Aber: Das Gericht besteht darauf, dass man nicht Geld auf einen Haufen legen kann, das noch gar nicht im Einzelnen verplant ist. Man muss die Notlage ggf. in den Folgejahren jedes Jahr wieder beschließen und die Planung aktualisieren. Das macht alles deutlich noch komplizierter als bisher – vermutlich auch für Bremen.

Das eigentlich Verheerende ist aber das wirtschaftspolitische Signal. Es entsteht der Eindruck, dass Deutschland nicht in der gleichen Weise auf die Transformationskrise reagieren kann, wie das USA oder China tun: Mit großen Kreditaufnahmen für langfristige Programme. Das gefährdet private Investitionen, Unternehmens-Ansiedlungen usw. und kann in eine längere Rezession führen.

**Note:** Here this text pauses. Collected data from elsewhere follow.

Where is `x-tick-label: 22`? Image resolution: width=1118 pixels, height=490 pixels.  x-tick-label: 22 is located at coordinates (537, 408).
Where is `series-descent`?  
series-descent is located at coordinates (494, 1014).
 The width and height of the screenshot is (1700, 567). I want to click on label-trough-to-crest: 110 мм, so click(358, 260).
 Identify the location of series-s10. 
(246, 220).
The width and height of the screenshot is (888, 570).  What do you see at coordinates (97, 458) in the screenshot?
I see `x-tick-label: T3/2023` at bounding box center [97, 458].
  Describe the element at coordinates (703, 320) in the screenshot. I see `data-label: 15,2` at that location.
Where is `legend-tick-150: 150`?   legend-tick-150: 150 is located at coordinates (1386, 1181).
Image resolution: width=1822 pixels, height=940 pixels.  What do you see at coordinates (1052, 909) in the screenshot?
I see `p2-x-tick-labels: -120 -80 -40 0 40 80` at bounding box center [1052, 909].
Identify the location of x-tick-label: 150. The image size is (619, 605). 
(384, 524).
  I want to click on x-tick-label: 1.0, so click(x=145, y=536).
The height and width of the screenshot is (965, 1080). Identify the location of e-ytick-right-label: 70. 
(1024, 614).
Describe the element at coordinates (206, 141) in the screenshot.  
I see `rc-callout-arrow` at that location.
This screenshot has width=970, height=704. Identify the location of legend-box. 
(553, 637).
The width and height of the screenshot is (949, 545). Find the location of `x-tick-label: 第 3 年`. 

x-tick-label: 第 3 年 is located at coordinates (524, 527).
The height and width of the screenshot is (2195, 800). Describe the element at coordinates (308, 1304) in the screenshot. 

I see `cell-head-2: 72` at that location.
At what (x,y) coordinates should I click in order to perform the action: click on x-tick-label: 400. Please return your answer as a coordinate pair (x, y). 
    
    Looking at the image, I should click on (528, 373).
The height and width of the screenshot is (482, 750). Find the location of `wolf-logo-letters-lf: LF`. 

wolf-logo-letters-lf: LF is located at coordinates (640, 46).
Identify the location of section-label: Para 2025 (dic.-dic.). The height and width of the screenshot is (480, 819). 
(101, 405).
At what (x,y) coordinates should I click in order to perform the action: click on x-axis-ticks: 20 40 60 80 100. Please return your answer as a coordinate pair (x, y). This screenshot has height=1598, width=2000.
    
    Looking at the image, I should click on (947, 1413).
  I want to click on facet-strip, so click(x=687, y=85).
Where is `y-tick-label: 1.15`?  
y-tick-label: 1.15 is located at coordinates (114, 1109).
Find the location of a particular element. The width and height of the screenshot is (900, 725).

Was wäre jetzt notwendig? Die Ampel könnte ihren Verstoß heilen, indem sie für 2023 und dann wieder für 2024 eine außerordentliche Notlage erklärt, die zusätzliche Schulden erlaubt. Dafür reicht eine einfache Mehrheit im Parlament. Bislang lehnt die FDP das ab.

Die geplanten Maßnahmen durch Kürzungen im Haushalt zu finanzieren, ist kaum möglich und wäre total unverantwortlich. Ein solcher Kahlschlag hätte sozialpolitisch, aber auch wirtschaftspolitisch katastrophale Folgen. Das ist aber die Lösung, die FDP und CDU vorschlagen.

Am besten wäre es, die Schuldenbremse jetzt grundsätzlich zu reformieren. Man könnte sie z.B. für die Jahre 2020 bis 2023 aussetzen – dann wären auch alle Bundesländer mit ihren Notlage-Krediten auf der sicheren Seite, einschließlich der aufgenommenen Rücklagen. Man könnte Maßnahmen für Klima-Transformation ausdrücklich von der Schuldenbremse ausnehmen. Oder wieder zur alten Regelung zurückkehren: Investitionen dürfen durch Kredite finanziert werden. Für all das braucht man aber eine Zweidrittelmehrheit im Bundestag und im Bundesrat, also die Zustimmung der CDU. Und die weigert sich.

Die Diskussion zur Schuldenbremse als Wohlstandsbremse ist jetzt breit entbrannt. Darin müssen wir uns einschalten.